The Odds
If I contract Covid-19, how likely is it that I will succumb to it? Age, gender, and preexisting condition suggest that my risk is some multiple of whatever counts for “average.” I wanted to explore those odds.
If you’ve been reading this blog for a while, you know that I don’t expect to partake in this state’s reopening. Writing in Wired, Maria Streshinksy examines what life is and will be like for those of us who will be remaining in lockdown as the world around us loosens the strictures. Her circumstances are more dramatic than mine — two people in her “pod” are at risk, her partner undergoing chemotherapy and her mother with a heart condition. Like Streshinksy, I will be waiting for science to come through with a solution before venturing very far from home or expanding my social circle.
A starting point for considering my risk is this NYTimes article from last month, which does a broad-stroke comparison of various populations’ Covid-19 risks with other dangerous endeavors: skydiving, climbing in the Himalayas above 26,000 feet, going on an RAF bombing run over Germany in WW-II.
The Times looks at the risk across populations. The number I am seeking is more personal.
Here’s a very rough stab at an answer, from the simple calculator on the data-scraping Covid tracking site created and run by 17-year-old high school student Avi Schiffmann. (It’s one of the more trustworthy dashboards for up-to-date data, but its calculator’s inner working are opaque.) Inputs to the calculator are age, gender, and the presence or absence of five pre-existing medical conditions. I am positive for one of those conditions and perhaps borderline for two more. Of course the calculator does not account for “borderline”; you declare that you have a condition or you don’t. Trying all the combinations gives odds of anywhere from 54% to 92% that I would die if I contracted Covid-19.

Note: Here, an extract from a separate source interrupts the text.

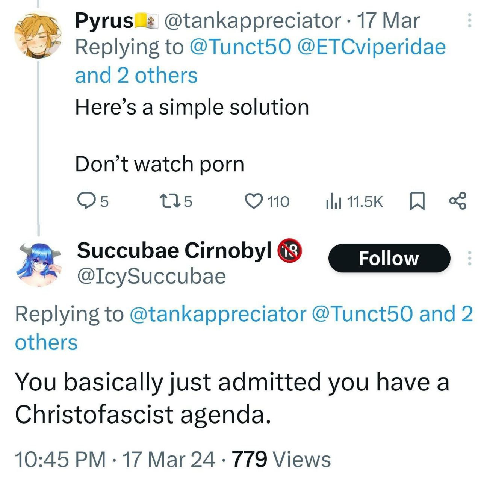Click the reply comment bubble icon

(x=86, y=201)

I don’t know what sort of algorithm Schiffmann implemented. Do the co-morbidity factors add together? Do they multiply? Something else? According to the calculator at QxMD, “There is no model for a single mortality risk that takes into account multiple variables.” So perhaps Schiffmann just made something up.
The best numbers we have for morbidity’s dependence on pre-existing conditions come from a published study out of Wuhan, China, summarized in the table above. It uses patient data up to February 11th of this year and represents 1023 deaths among 44,672 confirmed Covid-19 cases.
If it required 44,000 cases to discover single-condition dependencies, I expect that pinning down the effect of multiple pre-existing conditions would need a million cases. Knock wood we never get to those kinds of numbers.
For those wanting to understand the reasons why it is so hard to answer my simple question about personal risk, I commend to you this essay in Our World in Data: Mortality Risk of COVID-19. It explains the various metrics that are sometimes bandied about, and confused, in media coverage — the case fatality rate (CFR), crude mortality rate, and infection fatality rate. Popular accounts mostly use the CFR, but the essay details why this is not a single number, but rather a snapshot in time at a particular place.
So I’m not going to get a simple answer to my simple question. The best I can do is to continue avoiding risky behavior. Doing that.
[ Note added 2020-07-07: ] Here is a tool that purports to answer the question I asked. It is a calculator for one’s odds of contracting and succumbing to the virus. It asks detailed questions to get at levels of exposure, lifestyle and health pre-disposers, prescription drugs taken, and much more. (It can feel a little daunting to answer such a range of personal questions, but the survey’s originators, Nexoid in the UK, say that only your IP address, and thus your rough location, are stored with the data you supply.)
At the end of the survey you get an estimate of your chances of catching Covid-19 and your odds of dying from it if you do. The survey helpfully multiplies these probabilities together for you to arrive at your overall odds of succumbing. I come out at about 99.6% chance of surviving. But that figure incorporates a 19% chance of becoming infected, eventually.
Another bonus for completing the survey (as over 800,000 people have already done): you’re taken to a page from which you can download aggregated results. Here’s that download page.
[ Note added 2020-07-12: ] A large study out of Britain offers the finest resolution yet on how various risk factors affect one’s chances of dying from Covid. The study examined 17 million patient records from the national health service, which chowed almost 11,000 Covid-related deaths.
The baseline is a 50-60 year old woman, white, not overweight, no pre-existing conditions such as diabetes or heart issues, and in the upper level of income.
Age is by far the largest factor, making me over 8.6 times as likely as that hypothetical white woman to die after contracting Covid-19. All of my other risk factors together multiply out to 4.5 times the baseline risk.
As always, if either of you ever need anything delivered, I am happy to do a run for you!
Do continue to stay home, safe and healthy!